Chapt 2 Acc Equation Flashcards
What is the accounting equation?
Assets = Liabilities + Equity
Which side of the accounting equation represents what the company owns?
Assets
Which side of the accounting equation represents what the company owes?
Liabilities
What is equity in the accounting equation?
Equity represents the owner’s claim on the company’s assets after all liabilities are paid off.
In the accounting equation, what happens if assets increase?
Equity increases.
In the accounting equation, what happens if liabilities increase?
Equity decreases.
True or False: The accounting equation must always balance.
True
If total assets are $100,000 and total liabilities are $40,000, what is equity?
$60,000
If equity is $50,000 and liabilities are $20,000, what are the total assets?
$70,000
What is the fundamental principle behind the accounting equation?
The fundamental principle is that a company’s resources must be financed by either debt or equity.
What are examples of assets in the accounting equation?
Cash, accounts receivable, inventory, equipment, buildings, land, investments, etc.
What are examples of liabilities in the accounting equation?
Accounts payable, loans payable, wages payable, bonds payable, etc.
What are examples of equity in the accounting equation?
Common stock, retained earnings, additional paid-in capital, etc.
What is the formula to calculate equity in the accounting equation?
Equity = Assets - Liabilities
How does the accounting equation relate to the balance sheet?
The accounting equation is the foundation of the balance sheet, as it shows the relationship between a company’s assets, liabilities, and equity.
What is the purpose of the accounting equation?
The purpose is to provide a clear picture of a company’s financial position by ensuring that total assets are always equal to the sum of liabilities and equity.
What is the significance of the accounting equation for financial decision-making?
It helps stakeholders understand how a company’s resources are financed and how changes in assets, liabilities, and equity impact the overall financial health of the business.

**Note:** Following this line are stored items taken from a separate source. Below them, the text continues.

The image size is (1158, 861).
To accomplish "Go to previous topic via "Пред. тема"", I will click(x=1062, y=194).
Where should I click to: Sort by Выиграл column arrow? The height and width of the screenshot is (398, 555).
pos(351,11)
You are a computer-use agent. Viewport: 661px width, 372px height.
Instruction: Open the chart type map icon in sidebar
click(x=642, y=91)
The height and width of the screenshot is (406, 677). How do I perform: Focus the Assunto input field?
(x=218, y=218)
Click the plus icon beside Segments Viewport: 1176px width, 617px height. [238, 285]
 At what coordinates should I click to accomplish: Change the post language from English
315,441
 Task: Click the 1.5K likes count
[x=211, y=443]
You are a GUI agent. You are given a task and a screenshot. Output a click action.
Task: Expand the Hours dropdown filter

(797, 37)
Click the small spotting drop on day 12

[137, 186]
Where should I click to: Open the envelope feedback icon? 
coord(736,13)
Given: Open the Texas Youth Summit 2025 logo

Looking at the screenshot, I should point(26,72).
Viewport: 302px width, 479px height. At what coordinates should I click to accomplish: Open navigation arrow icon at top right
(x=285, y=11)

What is the role of the accounting equation in double-entry accounting?
The accounting equation is the basis for double-entry accounting, where every transaction affects at least two accounts to maintain the equation’s balance.
What happens if the accounting equation does not balance?
If the equation does not balance, it indicates an error in the financial records that needs to be identified and corrected.
How does the accounting equation help in financial analysis?
By examining changes in assets, liabilities, and equity, analysts can assess a company’s financial performance, stability, and leverage ratios.
What are the limitations of the accounting equation?
It does not account for the time value of money, market fluctuations, or intangible assets that may impact a company’s true financial position.
How does the accounting equation impact financial reporting?
The equation ensures that financial statements accurately reflect a company’s financial position, performance, and cash flows to provide relevant information to investors and stakeholders.
What are the key assumptions underlying the accounting equation?
The key assumptions are that assets are acquired through debt or equity financing, and that the company operates as a separate entity from its owners.
What role does the accounting equation play in budgeting and forecasting?
It helps in setting financial goals, allocating resources, and predicting future financial outcomes based on expected changes in assets, liabilities, and equity.